HomeShare Online is a technology platform built specifically for the organizations doing this work. It provides the intake system, the compatibility matching tools, the case management interface, and the data and reporting infrastructure that make a credible home sharing program possible. It was designed on the insight that the organizations best positioned to run home sharing programs are the ones already embedded in communities, already trusted by older adults, already doing the human work that no platform can replicate.

The model is straightforward: we provide the infrastructure, you provide the relationships. Your organization brings the trust, the case managers, the community knowledge, and the participant relationships that national platforms cannot buy. HomeShare Online provides everything that turns those relationships into a program that works at scale.
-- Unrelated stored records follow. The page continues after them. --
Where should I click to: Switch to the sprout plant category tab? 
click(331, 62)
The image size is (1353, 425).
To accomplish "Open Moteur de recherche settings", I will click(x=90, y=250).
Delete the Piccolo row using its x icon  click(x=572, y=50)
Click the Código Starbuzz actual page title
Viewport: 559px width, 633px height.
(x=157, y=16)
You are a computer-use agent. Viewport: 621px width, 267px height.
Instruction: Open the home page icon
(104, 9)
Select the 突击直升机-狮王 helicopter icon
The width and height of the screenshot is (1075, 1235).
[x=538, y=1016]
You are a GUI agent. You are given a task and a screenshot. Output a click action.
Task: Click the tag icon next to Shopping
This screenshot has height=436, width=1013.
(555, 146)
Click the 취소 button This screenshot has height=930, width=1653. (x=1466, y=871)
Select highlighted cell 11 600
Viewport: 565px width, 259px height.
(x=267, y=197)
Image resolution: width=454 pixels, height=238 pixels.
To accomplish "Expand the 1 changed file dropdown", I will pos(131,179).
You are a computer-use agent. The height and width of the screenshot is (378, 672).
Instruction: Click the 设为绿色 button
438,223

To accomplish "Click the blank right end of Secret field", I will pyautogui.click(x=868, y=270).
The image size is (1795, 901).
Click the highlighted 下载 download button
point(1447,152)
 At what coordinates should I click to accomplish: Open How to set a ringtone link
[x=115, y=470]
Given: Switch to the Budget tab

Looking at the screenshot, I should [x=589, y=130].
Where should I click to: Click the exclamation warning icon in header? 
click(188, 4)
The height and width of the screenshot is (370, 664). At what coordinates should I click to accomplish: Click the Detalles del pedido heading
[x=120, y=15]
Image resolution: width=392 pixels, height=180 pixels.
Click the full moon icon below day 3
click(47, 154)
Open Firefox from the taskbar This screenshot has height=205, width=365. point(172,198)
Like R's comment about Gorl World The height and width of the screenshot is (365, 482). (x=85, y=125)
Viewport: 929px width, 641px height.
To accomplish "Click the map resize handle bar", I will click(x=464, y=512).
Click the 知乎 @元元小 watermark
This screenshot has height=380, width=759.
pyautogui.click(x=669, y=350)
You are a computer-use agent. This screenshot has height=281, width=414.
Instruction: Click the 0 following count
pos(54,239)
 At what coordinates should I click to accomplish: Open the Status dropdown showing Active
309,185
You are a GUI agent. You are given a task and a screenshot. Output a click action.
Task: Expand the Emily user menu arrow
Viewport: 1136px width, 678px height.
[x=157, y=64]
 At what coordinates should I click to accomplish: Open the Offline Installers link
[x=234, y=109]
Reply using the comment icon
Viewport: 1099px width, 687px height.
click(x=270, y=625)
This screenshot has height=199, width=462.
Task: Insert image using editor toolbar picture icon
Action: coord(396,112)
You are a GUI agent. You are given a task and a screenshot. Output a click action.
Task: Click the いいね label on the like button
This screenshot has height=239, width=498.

This is not a partnership that asks you to change your mission. It is a partnership that asks you to extend it.

The Sector Needs More Organizations Ready to Lead

Grantmakers in Aging, the leading funder collaborative in the aging sector, has identified housing stability as one of its central priorities, and has specifically called for scaling collaborations and bringing innovative models to new localities. That language is not accidental. Funders understand that the infrastructure problem is the bottleneck. They are looking for organizations that have solved it.

The organizations that build credible home sharing programs now, with the right technology, documented outcomes, and city-level relationships, are the organizations that will be positioned to grow when the policy environment continues to shift in this direction. That shift is already underway.

There are older adults in your community who have extra space and want to stay in their homes. There are people in your community who need stable, affordable housing and a sense of belonging. The distance between those two groups is a program. The program you are thinking about building is closer than you may realize.